"My Fair Lady's" Prof. Higgins may say it rains on the Spanish plain but the people who live on Iberia's central plateau, the meseta, know it has not rained for a long time.

Catholic churchmen have had to resurrect half-forgotten ceremonies to pray for an end to a drought that officials readily admit is "catastrophic."

The city reservoir of Ciudad Real, in the heart of the La Mancha region, has run dry. In the region's villages, immortalized by the travels of Don Quixote, farmers have had to deepen their wells, in addition to following the rain processions of the parish priest, to find water that will reach their livestock and minimally irrigate their crops.

An Agriculture Ministry spokesman estimated the loss to farmers so far this year at $1 billion. Another official said that gross agricultural production in 1981 would drop from a 2 percent shortfall against last year, as was estimated after sparse spring rain, to something nearer 10 percent since the fall rains had failed to materialize.
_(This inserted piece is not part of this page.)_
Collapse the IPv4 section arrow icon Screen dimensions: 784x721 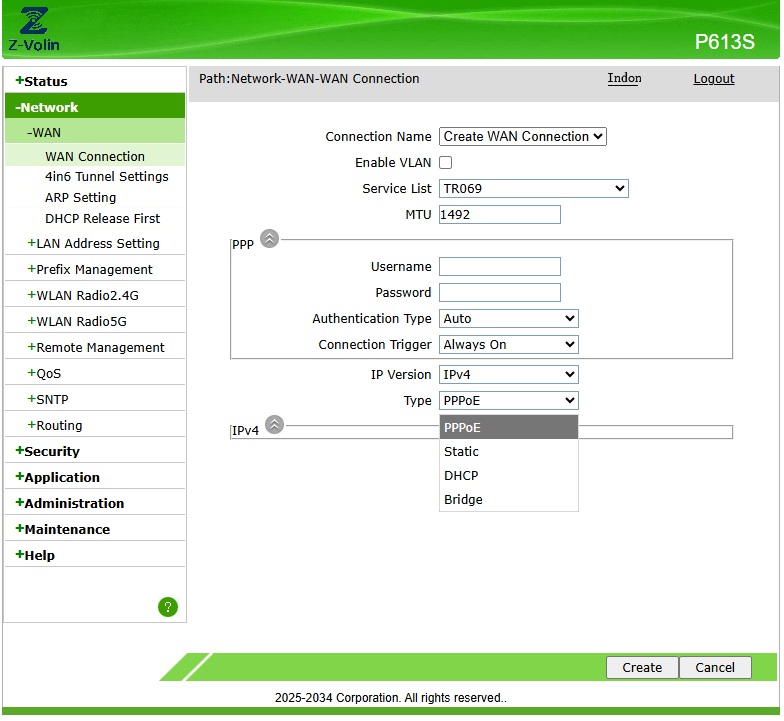pyautogui.click(x=274, y=424)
Compounding the cost, figures from the Industry Ministry revealed that the low level of hydroelectric reservoirs would add $445 million to this year's imported oil bill.
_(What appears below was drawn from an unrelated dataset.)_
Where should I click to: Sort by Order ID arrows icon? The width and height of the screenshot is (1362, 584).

Spanish meteorologists are divided over whether the drought is the worst for a hundred years and therefore the worst recorded. Data for the first part of this century is unreliable.

The fact is that outside the North Atlantic coastline, many areas had their last significant rainfall in 1979, and Spaniards are shocked by the consequences. It does not take a practiced agricultural eye to see, traveling through central and southern Spain, that the land is baked hard, that crops do not stand a chance and that goats, sheep and cattle are visibly undernourished.
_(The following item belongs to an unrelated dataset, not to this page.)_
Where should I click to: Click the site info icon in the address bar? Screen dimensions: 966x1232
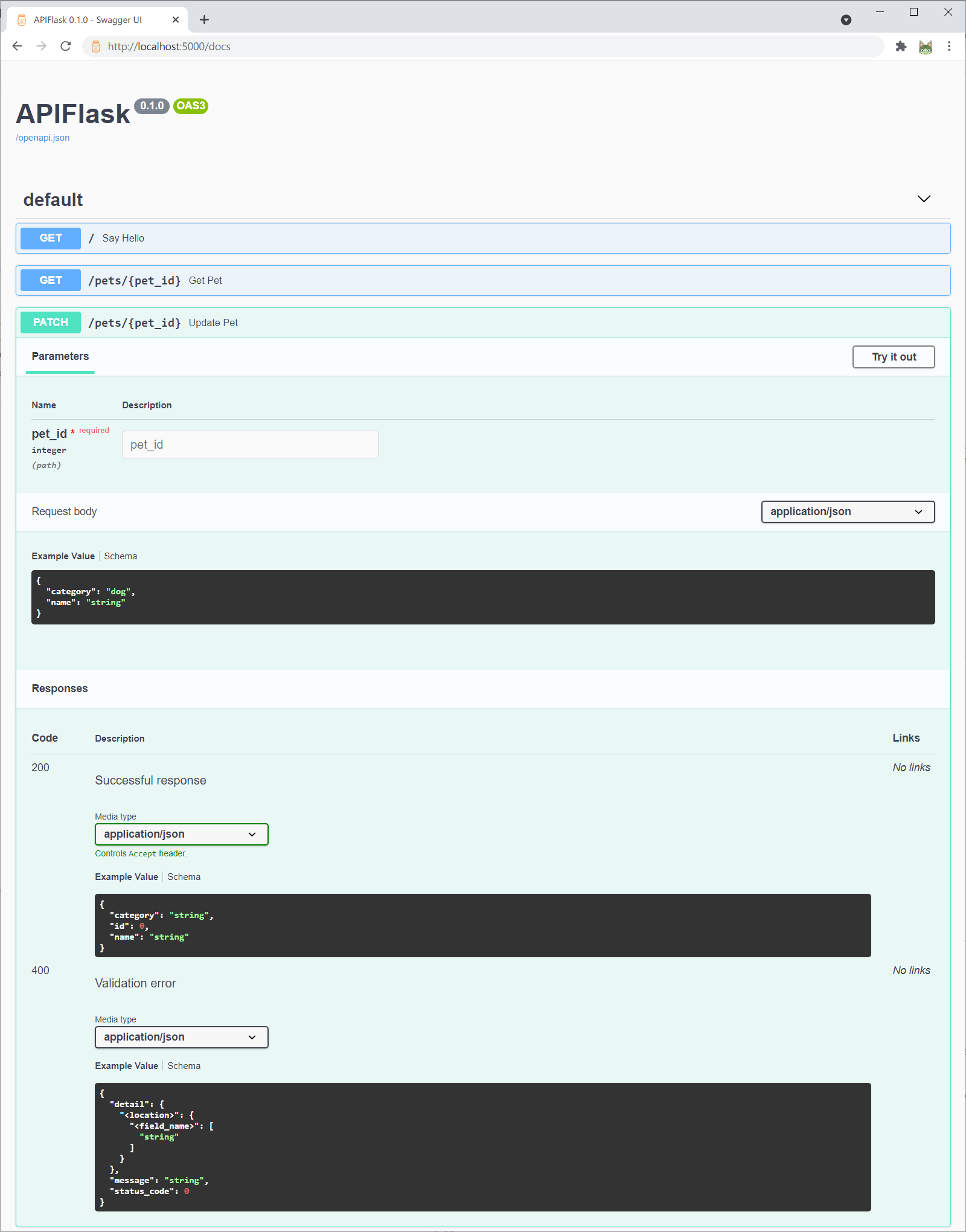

In Seville, the chief city in the southern Andalusia region with 1.5 million inhabitants, water supply for domestic use has been cut to seven hours a day. At least 20 villages in the neighboring province of Huelva have been put on what the administration terms a "red alert" and receive only two hours of water daily. In the western region of Extremadura, the scrubland where the conquistadors of Latin America grew up, the Army has been called in to distribute water to outlying hamlets.

Officials are chiefly concerned about the livestock and contingency plans being prepared by the Agriculture Ministry, including a stepped-up network of cistern distribution as well as a supply of dry fodder.

Agriculture Ministry concern, after the livestock, centers on the olive oil sector where harvesting is beginning this month in Andalusia, in the south and continues through to February in central and northern Spain. Official projections estimate a 280 billion-ton overall crop, 70 billion tons below last year. The greatest olive shortfall is in Andalusia, where the olive harvest is a primary source of income for the mass of landless laborers dependent on seasonal employment.

The third area of concern is the fate of the 1982 crops that depend on irrigation. Aside from the hydroelectric dams, reservoirs on average are at 25 percent of their capacity nationwide against 57 percent at this time last year.

Sophisticated urban dwellers were astonished to hear participants in a village religious procession for rain tell a Madrid radio interviewer that the drought was a punishment for Spain's secular democratic Constitution and for the divorce law introduced during the summer. "Scratch this country and it's Iran," said a Madrid high school teacher.